**WHAT TO WORK ON**
Filter the entries below down to the lines that contain the string "price", and copy each such line. The match is case-sensitive.

**Entries taken from a dataset**
◆ ◆ ◆ ◆ ◆ ◆ ◆

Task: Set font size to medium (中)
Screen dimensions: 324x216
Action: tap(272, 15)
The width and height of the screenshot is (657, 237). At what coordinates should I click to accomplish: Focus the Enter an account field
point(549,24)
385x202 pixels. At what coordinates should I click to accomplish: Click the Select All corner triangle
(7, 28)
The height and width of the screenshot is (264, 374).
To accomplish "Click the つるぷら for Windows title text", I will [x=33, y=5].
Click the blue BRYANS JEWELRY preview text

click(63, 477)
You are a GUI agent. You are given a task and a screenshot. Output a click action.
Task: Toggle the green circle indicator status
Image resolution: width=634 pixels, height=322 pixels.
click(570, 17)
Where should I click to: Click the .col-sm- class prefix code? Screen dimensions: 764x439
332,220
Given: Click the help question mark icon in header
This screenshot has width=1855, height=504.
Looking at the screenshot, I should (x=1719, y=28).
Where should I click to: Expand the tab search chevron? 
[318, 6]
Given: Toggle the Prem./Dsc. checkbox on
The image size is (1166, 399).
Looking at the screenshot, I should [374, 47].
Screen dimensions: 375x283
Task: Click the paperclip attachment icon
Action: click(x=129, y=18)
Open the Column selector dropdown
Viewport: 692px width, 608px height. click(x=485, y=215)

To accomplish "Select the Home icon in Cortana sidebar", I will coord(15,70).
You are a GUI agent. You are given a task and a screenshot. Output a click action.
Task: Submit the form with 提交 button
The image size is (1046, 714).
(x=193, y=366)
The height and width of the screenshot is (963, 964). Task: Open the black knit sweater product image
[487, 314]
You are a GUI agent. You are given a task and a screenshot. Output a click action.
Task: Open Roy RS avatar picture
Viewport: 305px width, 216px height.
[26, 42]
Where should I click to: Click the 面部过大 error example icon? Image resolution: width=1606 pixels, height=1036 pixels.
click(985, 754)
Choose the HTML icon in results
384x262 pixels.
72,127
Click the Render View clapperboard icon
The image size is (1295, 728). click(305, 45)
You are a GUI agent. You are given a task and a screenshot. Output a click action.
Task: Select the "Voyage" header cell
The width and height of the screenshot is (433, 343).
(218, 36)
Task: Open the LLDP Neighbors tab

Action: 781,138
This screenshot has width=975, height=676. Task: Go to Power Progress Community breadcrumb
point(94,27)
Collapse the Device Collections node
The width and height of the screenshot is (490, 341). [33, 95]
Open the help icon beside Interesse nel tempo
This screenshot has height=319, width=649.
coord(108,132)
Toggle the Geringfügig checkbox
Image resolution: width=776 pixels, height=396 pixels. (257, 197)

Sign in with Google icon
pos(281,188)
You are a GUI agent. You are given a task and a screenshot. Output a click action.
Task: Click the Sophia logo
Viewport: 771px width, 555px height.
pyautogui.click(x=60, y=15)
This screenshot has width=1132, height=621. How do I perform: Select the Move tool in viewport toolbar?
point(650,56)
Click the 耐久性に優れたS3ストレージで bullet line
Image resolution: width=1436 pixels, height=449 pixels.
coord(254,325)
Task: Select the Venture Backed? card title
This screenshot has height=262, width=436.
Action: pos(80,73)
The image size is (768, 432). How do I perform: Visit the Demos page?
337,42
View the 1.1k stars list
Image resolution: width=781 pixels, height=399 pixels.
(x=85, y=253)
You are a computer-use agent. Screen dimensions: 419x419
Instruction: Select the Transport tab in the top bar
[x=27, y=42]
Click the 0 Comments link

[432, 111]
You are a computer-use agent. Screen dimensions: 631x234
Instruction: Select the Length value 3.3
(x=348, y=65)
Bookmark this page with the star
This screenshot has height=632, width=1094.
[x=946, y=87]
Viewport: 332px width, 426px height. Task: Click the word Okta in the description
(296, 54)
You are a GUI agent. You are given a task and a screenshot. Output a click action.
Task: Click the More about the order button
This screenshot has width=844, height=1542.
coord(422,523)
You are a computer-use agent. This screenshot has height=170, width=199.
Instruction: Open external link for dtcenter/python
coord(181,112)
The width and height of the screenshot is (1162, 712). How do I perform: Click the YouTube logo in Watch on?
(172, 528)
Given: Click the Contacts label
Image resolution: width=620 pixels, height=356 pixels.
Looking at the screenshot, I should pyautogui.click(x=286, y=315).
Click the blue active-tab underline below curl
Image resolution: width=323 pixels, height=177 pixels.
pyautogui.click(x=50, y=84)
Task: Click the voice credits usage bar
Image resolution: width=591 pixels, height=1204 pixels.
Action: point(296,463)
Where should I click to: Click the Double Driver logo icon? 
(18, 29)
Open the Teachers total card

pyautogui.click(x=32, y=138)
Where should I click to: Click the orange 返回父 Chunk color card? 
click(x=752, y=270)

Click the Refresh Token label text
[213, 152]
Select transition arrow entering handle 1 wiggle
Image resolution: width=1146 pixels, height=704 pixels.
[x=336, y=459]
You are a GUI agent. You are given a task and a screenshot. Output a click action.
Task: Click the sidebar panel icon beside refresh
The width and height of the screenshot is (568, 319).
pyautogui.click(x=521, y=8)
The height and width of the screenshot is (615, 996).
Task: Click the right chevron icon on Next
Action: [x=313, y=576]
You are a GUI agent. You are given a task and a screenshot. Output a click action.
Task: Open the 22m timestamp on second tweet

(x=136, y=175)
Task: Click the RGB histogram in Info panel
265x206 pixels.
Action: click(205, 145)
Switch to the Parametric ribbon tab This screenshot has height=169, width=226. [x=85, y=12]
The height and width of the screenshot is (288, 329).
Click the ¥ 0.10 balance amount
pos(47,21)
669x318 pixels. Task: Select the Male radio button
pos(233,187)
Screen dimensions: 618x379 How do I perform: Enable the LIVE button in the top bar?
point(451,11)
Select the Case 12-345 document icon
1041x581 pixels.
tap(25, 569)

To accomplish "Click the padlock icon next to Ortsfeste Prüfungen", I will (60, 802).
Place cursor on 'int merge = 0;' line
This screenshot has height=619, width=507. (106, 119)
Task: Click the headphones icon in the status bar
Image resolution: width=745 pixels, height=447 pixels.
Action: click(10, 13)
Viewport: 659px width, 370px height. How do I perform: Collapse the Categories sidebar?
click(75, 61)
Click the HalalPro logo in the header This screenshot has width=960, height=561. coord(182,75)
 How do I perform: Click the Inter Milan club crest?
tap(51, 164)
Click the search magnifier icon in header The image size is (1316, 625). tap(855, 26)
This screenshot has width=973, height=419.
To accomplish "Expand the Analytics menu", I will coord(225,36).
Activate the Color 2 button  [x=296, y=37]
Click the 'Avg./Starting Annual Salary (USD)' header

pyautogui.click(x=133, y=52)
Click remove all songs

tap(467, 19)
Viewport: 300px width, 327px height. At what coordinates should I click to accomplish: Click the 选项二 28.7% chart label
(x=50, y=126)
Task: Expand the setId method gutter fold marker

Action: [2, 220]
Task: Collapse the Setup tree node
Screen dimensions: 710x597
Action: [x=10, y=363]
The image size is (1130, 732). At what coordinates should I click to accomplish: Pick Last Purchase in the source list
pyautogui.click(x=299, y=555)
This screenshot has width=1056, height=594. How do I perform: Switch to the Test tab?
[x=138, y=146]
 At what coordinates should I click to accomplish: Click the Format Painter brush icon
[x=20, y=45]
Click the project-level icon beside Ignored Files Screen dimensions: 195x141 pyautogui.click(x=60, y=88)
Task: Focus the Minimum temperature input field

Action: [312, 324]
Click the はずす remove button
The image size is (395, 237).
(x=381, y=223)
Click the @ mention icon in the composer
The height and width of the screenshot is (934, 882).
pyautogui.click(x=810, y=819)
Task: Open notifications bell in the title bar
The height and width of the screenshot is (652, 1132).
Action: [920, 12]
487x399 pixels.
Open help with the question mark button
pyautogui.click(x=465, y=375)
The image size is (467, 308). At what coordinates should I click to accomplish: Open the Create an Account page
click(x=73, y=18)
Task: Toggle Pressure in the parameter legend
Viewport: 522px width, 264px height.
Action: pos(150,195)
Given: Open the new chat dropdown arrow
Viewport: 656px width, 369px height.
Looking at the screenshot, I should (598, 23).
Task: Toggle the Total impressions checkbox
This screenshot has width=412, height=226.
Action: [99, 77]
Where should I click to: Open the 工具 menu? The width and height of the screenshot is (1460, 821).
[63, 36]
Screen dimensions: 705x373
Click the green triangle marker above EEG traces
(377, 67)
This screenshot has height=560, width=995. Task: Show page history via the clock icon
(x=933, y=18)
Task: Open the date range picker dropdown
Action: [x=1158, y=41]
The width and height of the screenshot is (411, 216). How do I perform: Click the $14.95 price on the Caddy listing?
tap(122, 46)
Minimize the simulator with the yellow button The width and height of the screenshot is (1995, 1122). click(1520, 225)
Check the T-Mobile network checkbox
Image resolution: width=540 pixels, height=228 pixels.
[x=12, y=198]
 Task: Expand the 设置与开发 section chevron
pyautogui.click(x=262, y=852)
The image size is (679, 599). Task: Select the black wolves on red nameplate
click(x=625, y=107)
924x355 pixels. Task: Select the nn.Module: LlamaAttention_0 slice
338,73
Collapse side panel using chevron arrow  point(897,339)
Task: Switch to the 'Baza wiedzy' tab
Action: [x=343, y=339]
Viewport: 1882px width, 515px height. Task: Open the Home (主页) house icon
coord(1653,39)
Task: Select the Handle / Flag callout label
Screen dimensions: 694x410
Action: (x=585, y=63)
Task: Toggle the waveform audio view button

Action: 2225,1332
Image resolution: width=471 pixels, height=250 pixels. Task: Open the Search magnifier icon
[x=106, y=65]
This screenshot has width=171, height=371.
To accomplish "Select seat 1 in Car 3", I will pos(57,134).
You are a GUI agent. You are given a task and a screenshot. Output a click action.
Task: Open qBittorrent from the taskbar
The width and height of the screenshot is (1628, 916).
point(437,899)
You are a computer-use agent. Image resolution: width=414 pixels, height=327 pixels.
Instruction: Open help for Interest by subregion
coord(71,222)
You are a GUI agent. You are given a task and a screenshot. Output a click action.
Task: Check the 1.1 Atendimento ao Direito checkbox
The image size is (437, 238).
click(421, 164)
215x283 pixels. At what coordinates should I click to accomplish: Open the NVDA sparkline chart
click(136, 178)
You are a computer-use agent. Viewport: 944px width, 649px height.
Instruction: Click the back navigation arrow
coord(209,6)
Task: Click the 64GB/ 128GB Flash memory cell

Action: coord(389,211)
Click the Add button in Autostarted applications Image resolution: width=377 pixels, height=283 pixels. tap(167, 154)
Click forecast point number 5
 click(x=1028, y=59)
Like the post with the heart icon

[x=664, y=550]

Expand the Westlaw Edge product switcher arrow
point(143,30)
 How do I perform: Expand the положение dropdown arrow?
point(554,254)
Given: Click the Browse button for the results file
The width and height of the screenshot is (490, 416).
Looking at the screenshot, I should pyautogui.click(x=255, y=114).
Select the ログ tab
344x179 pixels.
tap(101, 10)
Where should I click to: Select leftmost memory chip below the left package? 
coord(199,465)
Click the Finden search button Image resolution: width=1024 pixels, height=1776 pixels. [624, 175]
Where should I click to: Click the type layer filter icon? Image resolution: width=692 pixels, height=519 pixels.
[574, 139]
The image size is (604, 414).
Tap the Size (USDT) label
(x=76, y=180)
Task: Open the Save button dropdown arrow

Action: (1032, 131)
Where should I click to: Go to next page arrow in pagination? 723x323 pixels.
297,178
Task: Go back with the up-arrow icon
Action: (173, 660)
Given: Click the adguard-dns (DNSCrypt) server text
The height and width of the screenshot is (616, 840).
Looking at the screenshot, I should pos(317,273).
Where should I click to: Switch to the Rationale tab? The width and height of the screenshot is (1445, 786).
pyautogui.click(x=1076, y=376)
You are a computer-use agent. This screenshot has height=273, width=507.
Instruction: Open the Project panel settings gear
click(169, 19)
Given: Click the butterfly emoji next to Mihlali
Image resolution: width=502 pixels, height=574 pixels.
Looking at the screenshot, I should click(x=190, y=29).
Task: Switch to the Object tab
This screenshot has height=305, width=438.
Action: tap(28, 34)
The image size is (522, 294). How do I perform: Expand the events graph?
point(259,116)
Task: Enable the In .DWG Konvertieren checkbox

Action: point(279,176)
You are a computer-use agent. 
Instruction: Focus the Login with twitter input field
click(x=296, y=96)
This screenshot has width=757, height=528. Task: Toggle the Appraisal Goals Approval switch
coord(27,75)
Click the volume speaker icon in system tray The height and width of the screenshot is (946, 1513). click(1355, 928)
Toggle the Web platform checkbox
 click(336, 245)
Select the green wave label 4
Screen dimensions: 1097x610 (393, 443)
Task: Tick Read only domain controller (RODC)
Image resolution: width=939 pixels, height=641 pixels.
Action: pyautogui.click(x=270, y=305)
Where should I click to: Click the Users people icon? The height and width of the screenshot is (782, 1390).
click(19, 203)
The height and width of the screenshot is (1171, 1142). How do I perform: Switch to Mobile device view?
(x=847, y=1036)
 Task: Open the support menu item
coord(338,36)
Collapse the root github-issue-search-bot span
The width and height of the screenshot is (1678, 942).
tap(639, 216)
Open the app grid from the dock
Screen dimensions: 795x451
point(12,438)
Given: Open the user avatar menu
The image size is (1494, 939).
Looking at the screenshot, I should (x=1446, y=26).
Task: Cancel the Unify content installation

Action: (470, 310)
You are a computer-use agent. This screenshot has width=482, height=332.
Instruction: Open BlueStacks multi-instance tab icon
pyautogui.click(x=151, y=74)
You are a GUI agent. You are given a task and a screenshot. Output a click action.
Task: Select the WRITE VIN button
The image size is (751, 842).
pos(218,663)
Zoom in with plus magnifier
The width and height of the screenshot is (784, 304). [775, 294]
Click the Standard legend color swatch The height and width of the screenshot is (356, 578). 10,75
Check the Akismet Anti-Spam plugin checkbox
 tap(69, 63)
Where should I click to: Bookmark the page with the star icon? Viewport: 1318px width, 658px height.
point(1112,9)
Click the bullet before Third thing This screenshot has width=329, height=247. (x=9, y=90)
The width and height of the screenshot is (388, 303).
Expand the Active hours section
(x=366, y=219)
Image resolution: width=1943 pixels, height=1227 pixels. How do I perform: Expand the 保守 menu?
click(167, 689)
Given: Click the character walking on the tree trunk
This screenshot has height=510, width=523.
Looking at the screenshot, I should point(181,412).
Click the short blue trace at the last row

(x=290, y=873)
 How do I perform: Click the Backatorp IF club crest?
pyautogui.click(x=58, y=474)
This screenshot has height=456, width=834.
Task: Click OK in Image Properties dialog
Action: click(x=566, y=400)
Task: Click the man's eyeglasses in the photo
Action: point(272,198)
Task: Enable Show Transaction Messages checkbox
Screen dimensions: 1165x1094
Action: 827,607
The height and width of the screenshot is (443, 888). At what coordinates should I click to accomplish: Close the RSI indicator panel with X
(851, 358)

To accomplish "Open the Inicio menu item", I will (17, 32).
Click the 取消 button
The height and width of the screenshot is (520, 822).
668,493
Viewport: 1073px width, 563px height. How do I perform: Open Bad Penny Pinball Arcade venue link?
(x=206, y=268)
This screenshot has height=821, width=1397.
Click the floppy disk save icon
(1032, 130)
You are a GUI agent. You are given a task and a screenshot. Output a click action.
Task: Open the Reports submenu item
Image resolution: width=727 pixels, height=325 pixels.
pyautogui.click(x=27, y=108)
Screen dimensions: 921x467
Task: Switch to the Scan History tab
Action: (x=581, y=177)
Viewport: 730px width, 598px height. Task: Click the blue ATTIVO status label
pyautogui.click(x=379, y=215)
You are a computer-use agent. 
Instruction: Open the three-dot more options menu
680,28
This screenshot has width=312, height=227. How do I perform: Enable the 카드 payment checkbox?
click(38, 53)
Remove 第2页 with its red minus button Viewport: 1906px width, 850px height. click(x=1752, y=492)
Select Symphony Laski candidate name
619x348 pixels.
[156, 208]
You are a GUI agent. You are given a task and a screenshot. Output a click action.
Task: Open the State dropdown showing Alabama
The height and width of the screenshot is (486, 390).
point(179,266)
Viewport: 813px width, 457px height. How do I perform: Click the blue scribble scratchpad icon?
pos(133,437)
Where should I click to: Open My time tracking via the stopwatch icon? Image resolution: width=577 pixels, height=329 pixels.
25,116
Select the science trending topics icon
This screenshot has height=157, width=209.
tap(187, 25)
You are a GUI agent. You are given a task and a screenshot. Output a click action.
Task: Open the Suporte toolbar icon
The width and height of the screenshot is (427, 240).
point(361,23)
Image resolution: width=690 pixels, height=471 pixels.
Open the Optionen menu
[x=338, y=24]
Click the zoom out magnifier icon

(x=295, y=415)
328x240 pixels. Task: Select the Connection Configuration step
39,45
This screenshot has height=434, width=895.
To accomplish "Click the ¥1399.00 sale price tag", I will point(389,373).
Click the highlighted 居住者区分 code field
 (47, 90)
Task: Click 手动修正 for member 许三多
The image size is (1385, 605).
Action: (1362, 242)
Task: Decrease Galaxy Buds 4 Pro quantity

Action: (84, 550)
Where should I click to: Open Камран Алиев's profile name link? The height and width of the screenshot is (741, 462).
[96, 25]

◆ ◆ ◆ ◆ ◆ ◆ ◆

**SOLUTION**
The width and height of the screenshot is (411, 216). How do I perform: Click the $14.95 price on the Caddy listing?
To accomplish "Click the ¥1399.00 sale price tag", I will point(389,373).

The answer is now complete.